What is the opposition to eliminating plastics?

The opposition says it’s not realistic to get rid of plastics in our commerce. Plastics are cheap, which is true so why make people pay more? The question is, who’s really paying? We are paying with our health, we’re paying with taxpayers having to clean up all this litter. The plastic producers have no skin in the game. If you’re a big company like McDonald’s or Kelloggs or Unilever, your packaging designers sit down and they think about, “How do we make this attractive so people buy it and it stands out on the shelf?” They’re not thinking what happens to it after it’s purchased and we have to get them skin in the game and there are different State bills called Extended Producer Responsibility, which makes the packaging companies take some responsibility for what they’re flooding the market with. The major argument I hear, I go around the country, I support local polystyrene bans, Breakthrough from Plastics Pollution Act, Statewide bills to ban plastic bags. I hear the same arguments every time and that is, we don’t want to lose jobs. There are a lot of people employed in the fossil fuel and the chemical industry and that’s what plastics are made from and the second thing is, the alternatives to plastics are more expensive than single use plastic. That is sometimes true and my response is, “Expensive to who?”

Do we stand a chance?

If we stop relying so much on cheap plastics, we do. The problem is the plastic. We can do reusable, refillable, we can source reduced things. There is so much packaging that is layer after layer that we can even just get rid of. There are a lot of innovative green companies. I just coordinated a conference last week on plastic pollution and our closing panels were green companies that have eliminated or dramatically reduced their use of plastic. They’re doing it because the heads of these companies feel strongly about this, but also because there’s a market. We also have to mainstream this. Eliminating plastics shouldn’t just be for people who can spend a little bit of extra money or who have a lot of time to research things on the internet. It has to be in every community, regardless of income level.

What we can do

Make sure you’re registered to vote. Get other people registered to vote. Talk to friends and family. The midterm election in the US is going to be tight. I think we solve the plastic pollution crisis with a combination of political action and personal action. What I urge people to do personally is look at their own homes, their own places of business. What’s your heaviest use of plastic? Unless you use a freakish amount of ketchup, don’t worry too much about the ketchup bottle. If you’re getting a cup of coffee every day in a plastic cup, let’s switch that out. Look at your heaviest use of plastic and see what you can switch.

Daily decisions add up

It’s so easy.

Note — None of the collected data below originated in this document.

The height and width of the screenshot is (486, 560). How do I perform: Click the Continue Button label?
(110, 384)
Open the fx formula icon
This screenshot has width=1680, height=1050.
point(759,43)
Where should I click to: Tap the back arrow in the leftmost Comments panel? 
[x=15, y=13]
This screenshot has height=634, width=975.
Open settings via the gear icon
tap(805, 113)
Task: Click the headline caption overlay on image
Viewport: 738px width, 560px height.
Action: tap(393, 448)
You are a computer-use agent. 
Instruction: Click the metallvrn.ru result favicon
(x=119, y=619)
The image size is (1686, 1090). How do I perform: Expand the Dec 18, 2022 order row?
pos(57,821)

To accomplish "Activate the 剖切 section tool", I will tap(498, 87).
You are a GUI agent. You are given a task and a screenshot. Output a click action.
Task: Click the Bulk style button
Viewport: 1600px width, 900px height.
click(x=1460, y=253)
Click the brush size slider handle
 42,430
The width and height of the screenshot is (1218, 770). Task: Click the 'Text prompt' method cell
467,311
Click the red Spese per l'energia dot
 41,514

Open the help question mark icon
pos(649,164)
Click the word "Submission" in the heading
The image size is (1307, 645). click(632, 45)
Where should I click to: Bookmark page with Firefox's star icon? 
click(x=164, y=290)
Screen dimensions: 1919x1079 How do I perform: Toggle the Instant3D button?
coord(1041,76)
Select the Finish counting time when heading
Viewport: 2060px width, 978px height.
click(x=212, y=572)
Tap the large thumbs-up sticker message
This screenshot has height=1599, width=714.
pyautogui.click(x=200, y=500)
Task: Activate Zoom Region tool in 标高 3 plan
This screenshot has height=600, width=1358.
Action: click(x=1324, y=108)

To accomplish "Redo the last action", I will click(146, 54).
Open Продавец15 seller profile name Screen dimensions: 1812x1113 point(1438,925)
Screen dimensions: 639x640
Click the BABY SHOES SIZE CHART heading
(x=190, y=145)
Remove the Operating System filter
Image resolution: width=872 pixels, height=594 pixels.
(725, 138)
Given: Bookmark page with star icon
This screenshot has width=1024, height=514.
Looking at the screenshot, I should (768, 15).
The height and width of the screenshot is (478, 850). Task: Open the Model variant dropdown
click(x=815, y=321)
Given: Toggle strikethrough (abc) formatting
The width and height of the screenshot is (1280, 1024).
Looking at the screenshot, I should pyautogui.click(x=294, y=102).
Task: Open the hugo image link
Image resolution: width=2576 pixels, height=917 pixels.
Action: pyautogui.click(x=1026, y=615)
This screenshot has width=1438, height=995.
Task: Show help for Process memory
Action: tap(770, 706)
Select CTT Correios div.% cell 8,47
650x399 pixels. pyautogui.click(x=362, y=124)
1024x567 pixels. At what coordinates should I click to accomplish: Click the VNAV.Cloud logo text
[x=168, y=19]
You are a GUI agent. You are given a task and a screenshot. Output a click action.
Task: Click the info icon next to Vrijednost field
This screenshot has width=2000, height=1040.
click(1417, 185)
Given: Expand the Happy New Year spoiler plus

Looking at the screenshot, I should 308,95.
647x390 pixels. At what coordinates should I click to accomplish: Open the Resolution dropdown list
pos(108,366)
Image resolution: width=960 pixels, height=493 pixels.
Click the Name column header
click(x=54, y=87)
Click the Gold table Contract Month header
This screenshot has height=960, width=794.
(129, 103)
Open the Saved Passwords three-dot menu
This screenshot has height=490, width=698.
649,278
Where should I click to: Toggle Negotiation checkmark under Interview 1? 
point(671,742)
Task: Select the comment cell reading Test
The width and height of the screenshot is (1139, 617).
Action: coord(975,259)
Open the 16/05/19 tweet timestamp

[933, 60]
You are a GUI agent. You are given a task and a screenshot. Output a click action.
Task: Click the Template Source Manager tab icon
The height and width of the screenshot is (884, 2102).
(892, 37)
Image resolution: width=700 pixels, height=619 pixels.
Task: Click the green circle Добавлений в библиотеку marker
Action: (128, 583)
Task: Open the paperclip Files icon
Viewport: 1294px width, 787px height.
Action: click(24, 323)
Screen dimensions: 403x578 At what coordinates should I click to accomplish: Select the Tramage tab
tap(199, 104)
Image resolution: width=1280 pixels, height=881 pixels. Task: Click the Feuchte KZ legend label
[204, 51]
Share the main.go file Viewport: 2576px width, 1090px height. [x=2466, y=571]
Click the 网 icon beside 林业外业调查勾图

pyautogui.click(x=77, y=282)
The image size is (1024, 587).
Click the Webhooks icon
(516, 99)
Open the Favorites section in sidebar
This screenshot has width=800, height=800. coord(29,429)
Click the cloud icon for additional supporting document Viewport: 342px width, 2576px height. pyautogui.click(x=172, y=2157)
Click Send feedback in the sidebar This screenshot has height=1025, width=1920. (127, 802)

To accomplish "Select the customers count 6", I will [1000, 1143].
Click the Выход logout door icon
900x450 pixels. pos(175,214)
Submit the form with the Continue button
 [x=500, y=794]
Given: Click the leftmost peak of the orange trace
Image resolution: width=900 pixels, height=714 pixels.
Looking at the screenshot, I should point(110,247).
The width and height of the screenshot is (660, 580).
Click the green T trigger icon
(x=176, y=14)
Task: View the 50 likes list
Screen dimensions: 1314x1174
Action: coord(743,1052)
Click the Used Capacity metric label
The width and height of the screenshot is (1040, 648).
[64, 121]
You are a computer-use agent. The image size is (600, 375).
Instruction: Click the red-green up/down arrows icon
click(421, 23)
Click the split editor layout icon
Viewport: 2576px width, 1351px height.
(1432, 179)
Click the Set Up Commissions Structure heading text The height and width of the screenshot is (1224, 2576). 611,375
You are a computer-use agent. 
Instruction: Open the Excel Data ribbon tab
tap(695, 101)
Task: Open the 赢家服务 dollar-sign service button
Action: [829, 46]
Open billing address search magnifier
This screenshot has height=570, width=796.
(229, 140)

Plastic as the last resort. If your car has broken down and it’s hot and you’re at a gas station and you really need water, go ahead and buy that plastic water bottle, but if you’re in your normal day to day life, hopefully with a reliable way of getting around or mass transit and you’re at the supermarket, you’re going to find you don’t have a lot of choice. Anything you can do to avoid plastic should be your framework and then reusables are the best. If there are products that are not over-packaged… Beyond Plastics is doing a grassroots campaign calling on Trader Joe’s to stop over-packaging all of their produce, which they promised they would stop doing a couple years ago and they haven’t. I like shopping there because of all the organic options that are affordable, but I don’t buy most of the produce there because one or two things are in plastic tombs. You’ll know it when you see it. If something is over-packaged in plastic, even if you have to go somewhere else, just don’t buy it.